Segundo o ex-jogador e atual comentarista Tostão, “o grande craque é o que simplifica, define logo a jogada. Antes da bola chegar, já sabe o que vai fazer com ela. Não perde tempo com detalhes inúteis. Assim é também o cartunista, desenhista e contador de histórias em quadrinhos. O desenho e as poucas palavras – ou nenhuma – informam, analisam e nos divertem”.
O trecho acima foi retirado do prefácio da coletânea de quadrinhos, de vários autores, “Dez na Área, um na Banheira e Ninguém no Gol – Volume 1” (Via Lettera, 112 páginas, R$ 42,00 em média). Todas as dez pequenas histórias, boa parte delas sem título, contidas no livro têm como assunto principal o futebol – tema, obviamente, mais do que em voga nestes tempos de Copa do Mundo.
O tipo de enfoque dos quadrinistas para com o mais popular esporte do mundo varia bastante de um caso para outro. Num cartum ufanista e sem graça, assinada por Osvaldo Pavanelli e Emílio Damiani, e dedicada ao Mestre Ziza (apelido de Zizinho, famoso craque que jogou nas décadas de 40 e 50), os jogadores de 1982 aparecem flutuando acima do chão, enquanto que aqueles da Copa de 1994 são desenhados como jogadores de pebolim: é a velha e desgastada apologia do futebol arte se fazendo presente – como se poderia esperar, os jogadores de 58, 62 e 70 aparecem quase como super-heróis. Mas esta é a única história em que jogadores famosos aparecem: nas outras nove, a crítica, as recordações dos autores ou a fantasia dão o tom.

> _Material fornecido_:
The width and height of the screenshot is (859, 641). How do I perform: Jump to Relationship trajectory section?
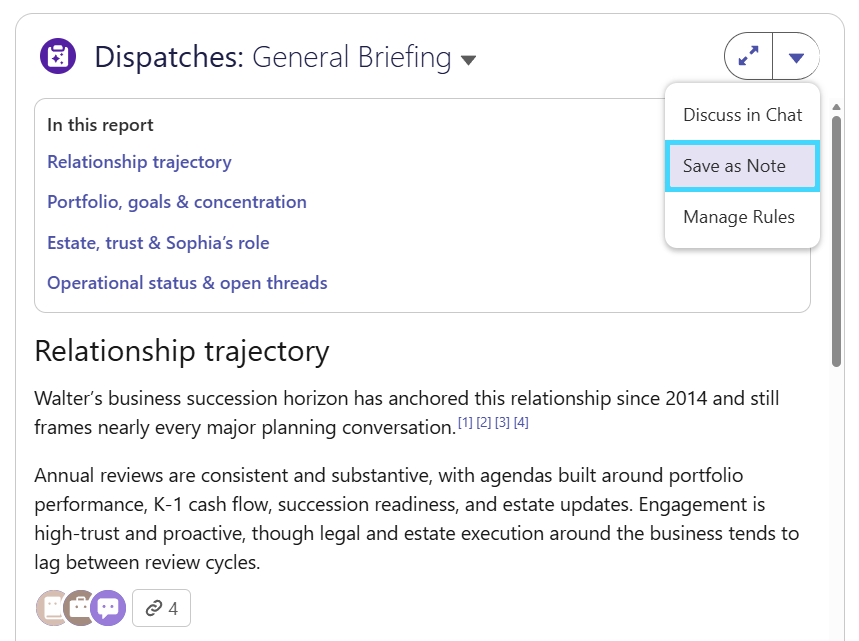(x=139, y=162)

==

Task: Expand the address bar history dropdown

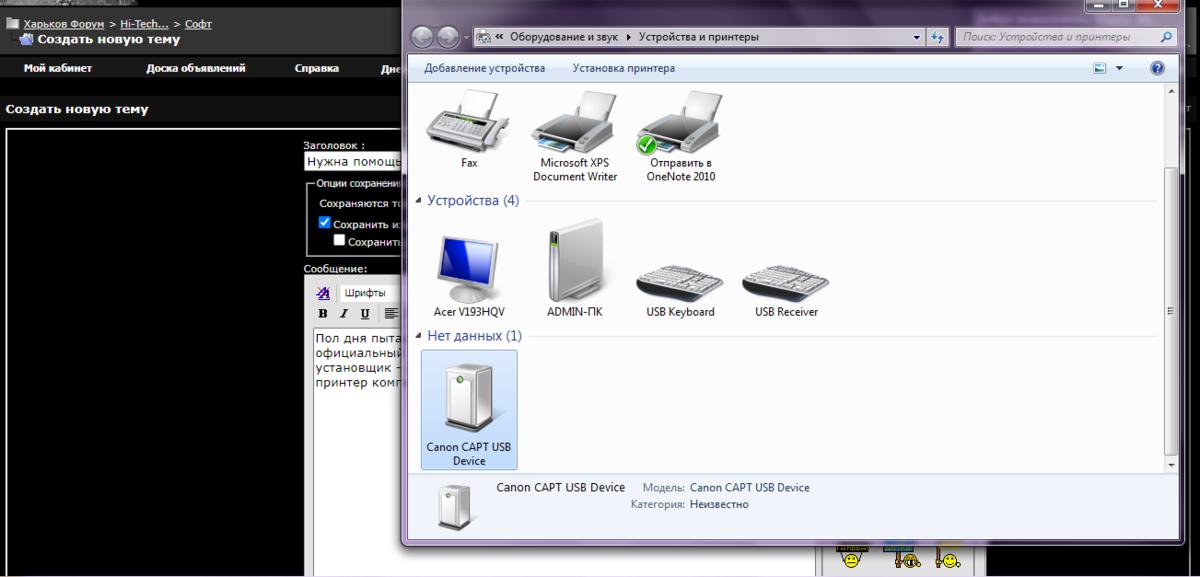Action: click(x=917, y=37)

> _Instruções_:
Extraia, sem nenhuma alteração, o trecho do texto sobre a coletânea de quadrinhos de futebol entre "Segundo o ex-jogador" e "Copa do Mundo.", inclusive.

> _Resolução_:
Segundo o ex-jogador e atual comentarista Tostão, “o grande craque é o que simplifica, define logo a jogada. Antes da bola chegar, já sabe o que vai fazer com ela. Não perde tempo com detalhes inúteis. Assim é também o cartunista, desenhista e contador de histórias em quadrinhos. O desenho e as poucas palavras – ou nenhuma – informam, analisam e nos divertem”.
O trecho acima foi retirado do prefácio da coletânea de quadrinhos, de vários autores, “Dez na Área, um na Banheira e Ninguém no Gol – Volume 1” (Via Lettera, 112 páginas, R$ 42,00 em média). Todas as dez pequenas histórias, boa parte delas sem título, contidas no livro têm como assunto principal o futebol – tema, obviamente, mais do que em voga nestes tempos de Copa do Mundo.